» SOAL LATIHAN A: Dalam teks tentang latar belakang Mahkamah Agung, sejak tahun berapa Mahkamah Agung Republik Indonesia mengemban misi peradilan cepat, sederhana, dan biaya ringan?
» SOAL LATIHAN B: Teruskan teks tentang Mahkamah Agung dari titik terakhirnya.

» TEKS PILIHAN:
• • • • •
BAB I
PENDAHULUAN
A.
LATAR BELAKANG
Mahkamah Agung Republik
Indonesia merupakan satu-satunya badan yudikatif, yang mana sebuah badan
menjamin tegaknya keadilan dengan instrument didalamnya para pegawai-pegawai
sebagai aparatur negara/ stakeholder.
Semenjak tahun 2003 Mahkamah Agung Republik Indonesia mengemban misi dimana
wajib tercapainya asas peradilan cepat, sederhana dan biaya ringan. Salah satu
cara untuk mewujudkannya dengan segera dan optimal adalah dengan
dilaksanakannya Reformasi Birokrasi (RB) di lingkungan kerja Mahkamah Agung
Republik Indonesia, wwalaupun pelaksanaan secara optimal baru terwujud pada
tahun 2012.
Hal itu sesuai dengan Undang‐Undang Nomor 14 Tahun
1985 tentang Mahkamah Agung sebagaimana telah diubah dan ditambah dengan Undang‐Undang Nomr 5 Tahun
2004 dan terakhir dengan Undang‐Undang
Nomor 3 Tahun 2009, Undang‐Undang
Nomor 2 Tahun 1986 tentang Peradilan Umum (Lembaran Negara Republik Indonesia
Tahun 1986 Nomor 20, Tambahan Lembaran Negara Republik Indonesia Nomor 3327)
sebagaimana telah diubah dengan Undang-Undang Nomor 49 Tahun 2009 (Lembaran
Negara Republik Indonesia Tahun 2009 Nomor 34, Tambahan Lembaran Negara
Republik Indonesia Nomor 158), Undang‐Undang Nomor 5 tahun 1986 tentang
Peradilan Tata Usaha Negara (Lembaran Negara Republik Indonesia Tahun 1986
Nomor 77, Tambahan Lembaran Negara Republik Indonesia Nomor 3344), sebagaimana
telah diubah dengan Undang‐Undang
Nomor 9 Tahun 2004 (Lembaran Negara Republik Indonesia Tahun 2004 Nomor 35,
Tambahan Lembaran Negara Republik Indonesia Nomor 4380), sebagaimana telah
diubah dengan Undang‐Undang
Nomor 51 tahun 2009 (Lembaran Negara Republik Indonesia Tahun 2009 Nomor 160, Tambahan
Lembaran Negara Republik Indonesia Nomor 5079), Undang‐Undang Nomor 7 Tahun
1989 tentang Peradilan Agama (Lembaran Negara Republik Indonesia Tahun 1989
Nomor 49, Tambahan Lembaran Negara Republik Indonesia Nomor 3400) sebagaimana
telah diubah dengan Undang‐Undang
Nomor 3 Tahun 2006 (Lembaran Negara Republik Indonesia Tahun 2006 Nomor 22,
Tambahan Lembaran Negara Republik Indonesia Nomor 4611), Undang‐Undang Nomor 50 Tahun
2009 (Lembaran Negara Republik Indonesia Tahun 2009 Nomor 159). Dimana di dalam
undang-undang sebagaimana disebutkan diatas, bahwa Mahkamah Agungs sebagai
lembaga yang berada diatas Pengadilan Negeri, Agama, Tata Usaha Negara dan
Militer wajib menganut tujuan Badan Peradilan yang Agung, dengan asas Peradilan
cepat, sederhana, dan biaya ringan.
• • • • •
» DATA HASIL EKSTRAKSI:

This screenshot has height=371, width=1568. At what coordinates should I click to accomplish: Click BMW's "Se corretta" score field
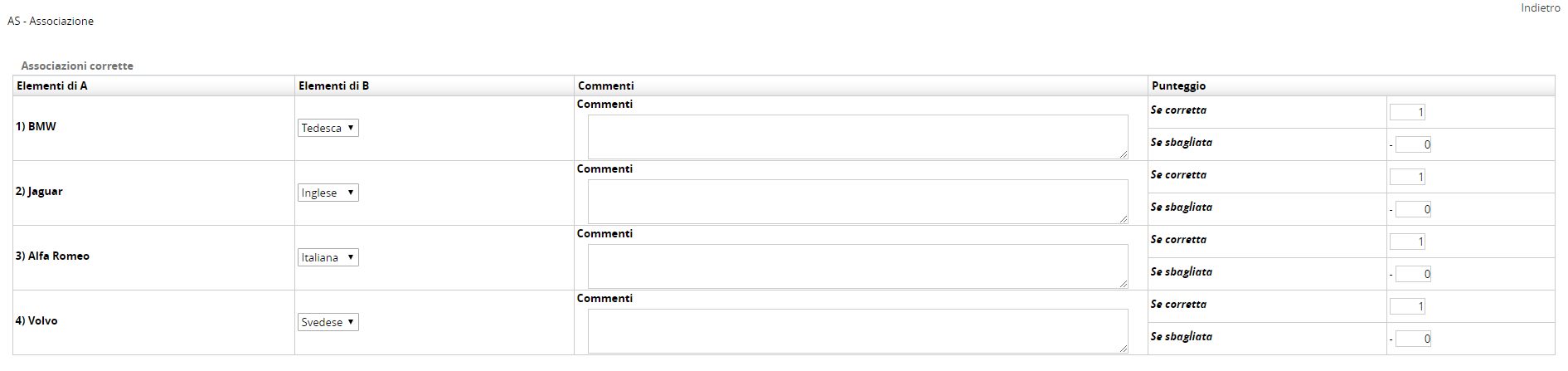click(1407, 112)
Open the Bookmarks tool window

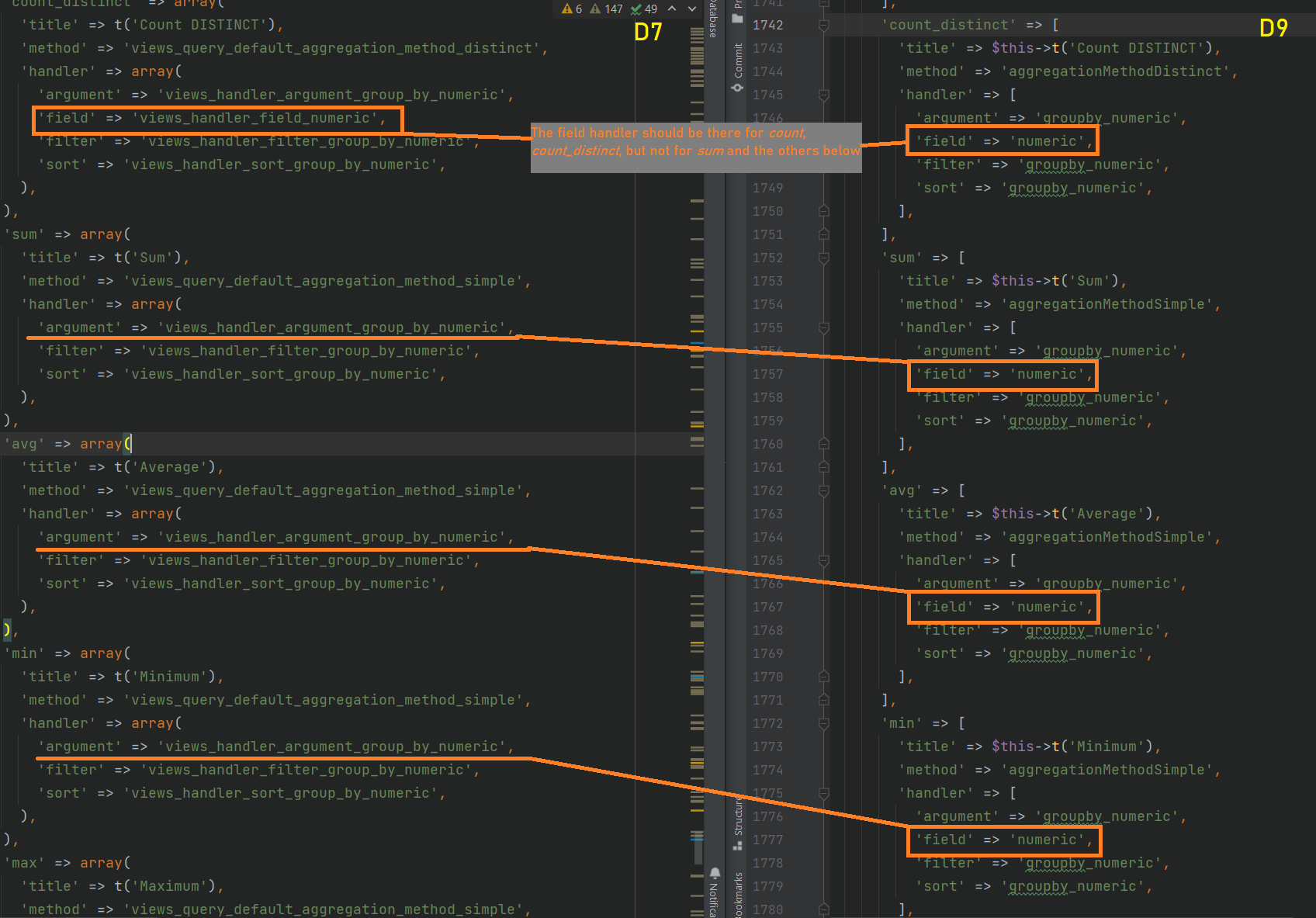738,894
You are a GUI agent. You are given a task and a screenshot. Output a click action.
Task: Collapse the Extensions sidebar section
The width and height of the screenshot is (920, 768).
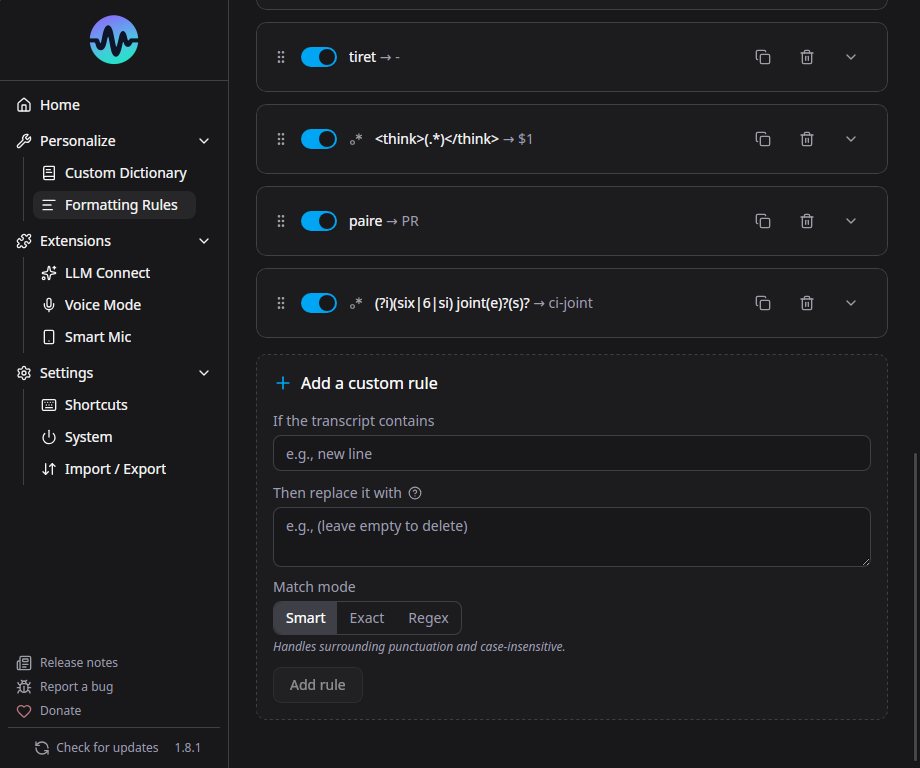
• • • • •
» JAWABAN SOAL A: Sejak tahun 2003.

» JAWABAN SOAL B:
Dalam rangka melaksanakan hal tersebut,
maka Mahkamah Agung Republik Indonesia meneruskannya dalam bentuk Peraturan
Sekertaris Mahkamah Agung RI Nomor 036/SEK/VI/2012 Tentang Sasaran Kinerja Individu Pejabat Struktural Eselon
III, Pejabat Struktural Eselon IV, Pejabat Struktural Eselon V Pejabat Fungsional
Tertentu Dan Pejabat Fungsional Umum Di Lingkungan Mahkamah Agung Dan Badan Peradilan
Yang Berada Dibawahnya Di Seluruh Indonesia. Untuk melaksanakan
reformasi birokrasi bidang sumber daya manusia di lingkungan Mahkamah agung dan
Badan Peradilan Yang Berada Dibawahnya dipandang perlu mengembangkan sistem penilaian
kinerja pegawai yang transparan, obyektif, adil dan akuntabel berbasis
kompetensi dan kinerja.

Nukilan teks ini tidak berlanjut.